In keinem der Opfer wird die persönliche Heiligung Christi treffender dargestellt als im Sündopfer. „Rede zu Aaron und zu seinen Söhnen und sprich: Dies ist das Gesetz des Sündopfers. An dem Ort, wo das Brandopfer geschlachtet wird, soll das Sündopfer geschlachtet werden vor dem HERRN: Hochheilig ist es … Alles, was sein Fleisch anrührt, wird heilig sein.“ – „Alles Männliche unter den Priestern soll es essen: Hochheilig ist es“ (6,17–22). So heißt es auch von dem Speisopfer: „Hochheilig ist es, wie das Sündopfer und wie das Schuldopfer“ (Kap. 6,10). Das ist bezeichnend. Der Heilige Geist hatte beim Brandopfer nicht nötig, die persönliche Heiligkeit Christi mit einer solchen Sorgfalt zu betonen. Aber damit die Seele bei der Betrachtung des Platzes, den Christus im Sündopfer einnahm, diese Heiligkeit in keiner Weise aus dem Auge verliert, werden wir immer wieder mit den Worten daran erinnert: „Hochheilig ist es!“ Derselbe Punkt tritt im Gesetz des Schuldopfers hervor (Kap. 7,1–6). Nie erschien der Herr Jesus völliger in seinem Charakter als „der Heilige Gottes“ als in dem Augenblick, da Er am Fluchholz „zur Sünde gemacht“ war. Die Unreinheiten und Verabscheuungswürdigkeit dessen, womit Er am Kreuz einsgemacht wurde, diente nur dazu, um noch klarer ans Licht zu stellen, dass Er der „Hochheilige“ war. Obwohl Sündenträger, war Er doch ohne Sünde. Obwohl Er den Zorn Gottes erduldete, war Er doch die Wonne des Vaters. Obwohl Er das Licht des Angesichts Gottes entbehren musste, wohnte Er doch im Schoß des Vaters. Kostbares Geheimnis! Wer könnte seine Tiefen ergründen?

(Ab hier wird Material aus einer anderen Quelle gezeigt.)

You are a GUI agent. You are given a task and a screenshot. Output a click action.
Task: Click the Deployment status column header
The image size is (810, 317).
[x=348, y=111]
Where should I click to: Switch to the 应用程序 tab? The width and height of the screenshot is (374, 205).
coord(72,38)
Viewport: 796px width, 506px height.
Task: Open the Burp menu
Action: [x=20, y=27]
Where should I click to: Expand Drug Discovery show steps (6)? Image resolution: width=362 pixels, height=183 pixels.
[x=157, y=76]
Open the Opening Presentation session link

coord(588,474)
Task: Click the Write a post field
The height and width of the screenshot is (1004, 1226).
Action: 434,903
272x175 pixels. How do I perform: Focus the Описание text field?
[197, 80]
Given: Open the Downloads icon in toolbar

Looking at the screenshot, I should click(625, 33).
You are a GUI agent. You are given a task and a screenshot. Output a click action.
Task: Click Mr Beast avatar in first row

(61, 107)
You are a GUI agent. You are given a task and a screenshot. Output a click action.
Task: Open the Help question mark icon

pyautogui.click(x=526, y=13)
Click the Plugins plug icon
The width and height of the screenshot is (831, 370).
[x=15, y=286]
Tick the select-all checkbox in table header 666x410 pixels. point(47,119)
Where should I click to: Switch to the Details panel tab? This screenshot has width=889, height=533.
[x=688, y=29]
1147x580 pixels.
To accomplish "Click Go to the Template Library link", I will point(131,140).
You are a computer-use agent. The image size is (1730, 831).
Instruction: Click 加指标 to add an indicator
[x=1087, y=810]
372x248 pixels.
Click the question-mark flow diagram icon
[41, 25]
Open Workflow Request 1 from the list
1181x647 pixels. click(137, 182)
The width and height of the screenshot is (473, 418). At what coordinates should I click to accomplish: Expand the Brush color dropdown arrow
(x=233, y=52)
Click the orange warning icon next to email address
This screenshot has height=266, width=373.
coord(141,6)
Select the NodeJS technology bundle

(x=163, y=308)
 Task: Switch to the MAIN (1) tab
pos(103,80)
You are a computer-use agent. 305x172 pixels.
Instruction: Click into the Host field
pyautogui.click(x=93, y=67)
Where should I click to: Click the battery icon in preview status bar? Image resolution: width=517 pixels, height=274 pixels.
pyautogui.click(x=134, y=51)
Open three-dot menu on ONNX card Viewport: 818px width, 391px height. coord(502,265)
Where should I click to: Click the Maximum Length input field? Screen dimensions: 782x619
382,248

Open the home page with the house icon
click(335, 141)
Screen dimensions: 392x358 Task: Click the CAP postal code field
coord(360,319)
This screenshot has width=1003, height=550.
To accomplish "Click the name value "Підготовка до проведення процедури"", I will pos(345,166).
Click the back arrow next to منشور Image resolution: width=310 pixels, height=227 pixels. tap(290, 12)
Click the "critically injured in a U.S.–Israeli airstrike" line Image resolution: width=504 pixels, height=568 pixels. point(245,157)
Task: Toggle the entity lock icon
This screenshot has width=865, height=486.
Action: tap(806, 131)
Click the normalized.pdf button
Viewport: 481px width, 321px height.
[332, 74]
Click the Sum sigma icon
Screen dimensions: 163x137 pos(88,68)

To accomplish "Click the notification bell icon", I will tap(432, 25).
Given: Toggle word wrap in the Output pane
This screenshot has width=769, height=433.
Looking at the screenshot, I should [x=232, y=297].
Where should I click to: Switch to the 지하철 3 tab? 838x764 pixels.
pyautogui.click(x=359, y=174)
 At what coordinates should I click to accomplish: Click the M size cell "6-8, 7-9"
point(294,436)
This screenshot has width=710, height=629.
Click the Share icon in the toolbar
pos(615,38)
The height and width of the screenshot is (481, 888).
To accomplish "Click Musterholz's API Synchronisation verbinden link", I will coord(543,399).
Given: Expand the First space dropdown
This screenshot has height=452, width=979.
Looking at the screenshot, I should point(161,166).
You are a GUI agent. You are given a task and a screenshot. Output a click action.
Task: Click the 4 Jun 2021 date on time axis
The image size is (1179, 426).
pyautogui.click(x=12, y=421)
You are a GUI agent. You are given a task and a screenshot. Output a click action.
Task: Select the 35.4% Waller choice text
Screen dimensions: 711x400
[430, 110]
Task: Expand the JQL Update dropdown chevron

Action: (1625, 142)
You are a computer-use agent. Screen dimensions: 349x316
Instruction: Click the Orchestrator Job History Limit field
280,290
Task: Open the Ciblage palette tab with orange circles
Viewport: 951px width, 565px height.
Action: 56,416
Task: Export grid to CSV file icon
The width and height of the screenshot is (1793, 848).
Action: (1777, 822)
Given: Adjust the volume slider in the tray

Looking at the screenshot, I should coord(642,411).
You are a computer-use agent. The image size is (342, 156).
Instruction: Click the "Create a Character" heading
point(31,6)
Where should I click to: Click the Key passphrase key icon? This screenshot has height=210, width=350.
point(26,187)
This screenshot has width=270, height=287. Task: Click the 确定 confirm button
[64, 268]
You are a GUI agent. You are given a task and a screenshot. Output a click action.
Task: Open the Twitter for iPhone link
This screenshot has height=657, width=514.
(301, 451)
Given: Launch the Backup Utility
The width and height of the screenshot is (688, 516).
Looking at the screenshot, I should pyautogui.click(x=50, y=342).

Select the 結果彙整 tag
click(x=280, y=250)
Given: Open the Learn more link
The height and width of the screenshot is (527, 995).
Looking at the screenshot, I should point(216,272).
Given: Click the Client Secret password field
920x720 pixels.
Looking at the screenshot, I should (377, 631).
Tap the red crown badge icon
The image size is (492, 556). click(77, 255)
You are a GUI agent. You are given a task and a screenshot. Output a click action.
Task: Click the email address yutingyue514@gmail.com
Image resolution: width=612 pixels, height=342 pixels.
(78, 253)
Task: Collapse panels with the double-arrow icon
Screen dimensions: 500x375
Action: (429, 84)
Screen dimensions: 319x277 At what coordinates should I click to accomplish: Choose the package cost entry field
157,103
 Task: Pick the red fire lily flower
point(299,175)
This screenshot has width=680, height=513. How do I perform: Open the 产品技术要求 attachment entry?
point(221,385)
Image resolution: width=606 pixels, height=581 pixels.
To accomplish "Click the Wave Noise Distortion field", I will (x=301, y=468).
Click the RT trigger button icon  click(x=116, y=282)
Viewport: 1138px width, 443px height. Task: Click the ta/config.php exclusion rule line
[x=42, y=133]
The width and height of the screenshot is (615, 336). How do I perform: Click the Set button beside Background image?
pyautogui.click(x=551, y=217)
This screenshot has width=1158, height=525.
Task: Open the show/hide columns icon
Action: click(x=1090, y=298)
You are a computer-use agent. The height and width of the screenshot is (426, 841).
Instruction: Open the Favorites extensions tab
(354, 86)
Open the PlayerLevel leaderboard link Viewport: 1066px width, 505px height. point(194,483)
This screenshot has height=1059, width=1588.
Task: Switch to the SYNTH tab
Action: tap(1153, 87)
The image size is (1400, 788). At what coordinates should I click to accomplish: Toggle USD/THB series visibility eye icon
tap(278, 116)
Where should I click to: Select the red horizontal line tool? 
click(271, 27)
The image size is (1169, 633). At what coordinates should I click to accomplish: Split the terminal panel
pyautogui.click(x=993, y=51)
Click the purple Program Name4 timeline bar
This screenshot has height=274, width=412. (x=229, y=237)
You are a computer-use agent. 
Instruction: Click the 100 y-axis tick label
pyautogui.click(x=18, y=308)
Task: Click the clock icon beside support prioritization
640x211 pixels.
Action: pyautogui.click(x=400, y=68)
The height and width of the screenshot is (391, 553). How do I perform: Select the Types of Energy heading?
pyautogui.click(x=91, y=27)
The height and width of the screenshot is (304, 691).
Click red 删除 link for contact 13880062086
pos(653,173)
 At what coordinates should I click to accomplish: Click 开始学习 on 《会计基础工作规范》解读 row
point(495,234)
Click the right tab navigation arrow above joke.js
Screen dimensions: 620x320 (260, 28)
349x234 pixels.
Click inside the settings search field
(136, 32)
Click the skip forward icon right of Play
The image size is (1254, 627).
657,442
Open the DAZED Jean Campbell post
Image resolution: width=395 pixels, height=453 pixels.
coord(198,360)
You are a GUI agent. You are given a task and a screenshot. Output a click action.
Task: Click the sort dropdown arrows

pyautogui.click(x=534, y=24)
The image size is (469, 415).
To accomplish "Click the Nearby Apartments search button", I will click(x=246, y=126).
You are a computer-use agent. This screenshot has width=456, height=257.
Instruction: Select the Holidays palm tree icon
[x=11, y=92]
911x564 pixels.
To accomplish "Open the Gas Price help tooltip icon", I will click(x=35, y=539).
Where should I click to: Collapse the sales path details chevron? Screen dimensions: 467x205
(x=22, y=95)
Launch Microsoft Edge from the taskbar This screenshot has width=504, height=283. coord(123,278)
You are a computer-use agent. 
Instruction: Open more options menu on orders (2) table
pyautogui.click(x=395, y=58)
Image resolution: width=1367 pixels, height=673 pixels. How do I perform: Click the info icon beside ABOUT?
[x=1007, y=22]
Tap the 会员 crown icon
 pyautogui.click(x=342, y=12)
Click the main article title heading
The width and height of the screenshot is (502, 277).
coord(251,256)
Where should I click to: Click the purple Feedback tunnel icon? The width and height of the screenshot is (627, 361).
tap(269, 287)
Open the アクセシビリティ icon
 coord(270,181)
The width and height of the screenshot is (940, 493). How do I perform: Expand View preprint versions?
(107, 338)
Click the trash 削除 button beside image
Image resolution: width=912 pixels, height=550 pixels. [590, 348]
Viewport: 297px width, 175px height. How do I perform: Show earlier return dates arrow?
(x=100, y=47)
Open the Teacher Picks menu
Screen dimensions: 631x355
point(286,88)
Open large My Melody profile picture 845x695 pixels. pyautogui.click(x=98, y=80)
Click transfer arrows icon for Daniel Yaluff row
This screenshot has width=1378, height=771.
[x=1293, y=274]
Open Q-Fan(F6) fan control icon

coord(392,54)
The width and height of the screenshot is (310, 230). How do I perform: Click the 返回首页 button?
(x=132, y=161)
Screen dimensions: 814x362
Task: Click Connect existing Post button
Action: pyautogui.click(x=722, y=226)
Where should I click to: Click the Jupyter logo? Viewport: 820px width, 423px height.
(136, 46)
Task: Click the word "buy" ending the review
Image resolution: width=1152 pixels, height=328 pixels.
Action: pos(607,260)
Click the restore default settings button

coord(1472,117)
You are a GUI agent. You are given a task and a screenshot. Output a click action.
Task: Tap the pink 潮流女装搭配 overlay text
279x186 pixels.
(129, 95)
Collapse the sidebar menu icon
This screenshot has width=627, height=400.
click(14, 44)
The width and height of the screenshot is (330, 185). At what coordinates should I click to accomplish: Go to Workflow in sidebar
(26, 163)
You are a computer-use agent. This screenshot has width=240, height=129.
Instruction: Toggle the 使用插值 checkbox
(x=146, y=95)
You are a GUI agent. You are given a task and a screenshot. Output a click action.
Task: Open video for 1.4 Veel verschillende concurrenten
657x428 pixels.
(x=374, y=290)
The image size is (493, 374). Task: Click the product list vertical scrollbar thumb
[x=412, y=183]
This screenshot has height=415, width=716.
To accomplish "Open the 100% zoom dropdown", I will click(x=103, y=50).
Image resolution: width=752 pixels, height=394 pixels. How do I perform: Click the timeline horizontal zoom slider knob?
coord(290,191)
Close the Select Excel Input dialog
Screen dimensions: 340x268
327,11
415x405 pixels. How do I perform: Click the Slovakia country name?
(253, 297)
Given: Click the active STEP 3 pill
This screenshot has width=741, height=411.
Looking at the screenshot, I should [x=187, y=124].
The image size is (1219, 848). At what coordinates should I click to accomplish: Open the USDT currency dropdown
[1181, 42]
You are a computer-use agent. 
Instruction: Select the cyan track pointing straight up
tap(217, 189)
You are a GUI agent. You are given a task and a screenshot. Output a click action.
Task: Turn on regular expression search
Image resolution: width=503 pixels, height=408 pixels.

Es erforderte ein höheres Maß priesterlicher Kraft, um von dem Sündopfer oder dem Schuldopfer zu essen, als nur von den Heb- und Webopfern. Von den Letzteren konnten auch die „Töchter“ Aarons essen. Von den Ersteren aber nur die „Söhne“. Im Allgemeinen ist das „Männliche“ der Ausdruck dessen, was den Gedanken Gottes gemäß ist, während das „Weibliche“ mehr der menschlichen Entwicklung entspricht. Das Erstere stellt die Sache in ihrer vollen Kraft, das Letztere in ihrer Unvollkommenheit dar. Wie wenige unter uns besitzen priesterliche Kraft genug, um die Sünde oder die Schuld eines anderen zu ihrer eigenen zu machen! Unser Herr hat dies vollkommen getan. Die Sünde seines Volkes machte Er zu seiner eigenen und ertrug das Gericht für sie am Kreuz. Dort machte Er sich völlig mit uns eins, so dass wir mit voller Gewissheit sagen dürfen, dass die ganze Frage der Sünde und Schuld in göttlicher Weise geregelt ist. War jene Einsmachung Christi vollkommen, so war auch die Regelung vollkommen, und dass sie es war, das bezeugt Golgatha. Alles ist vollbracht. Die Sünde, die Schuld, die Anforderung Gottes, die Ansprüche des Menschen – alles ist für immer in Ordnung gebracht, und ein vollkommener Friede ist jetzt das Teil aller, die durch die Gnade das Zeugnis Gottes als wahr annehmen. Es ist so einfach, wie Gott es nur machen konnte, und die Seele, die dem Zeugnis Gottes glaubt, wird glücklich.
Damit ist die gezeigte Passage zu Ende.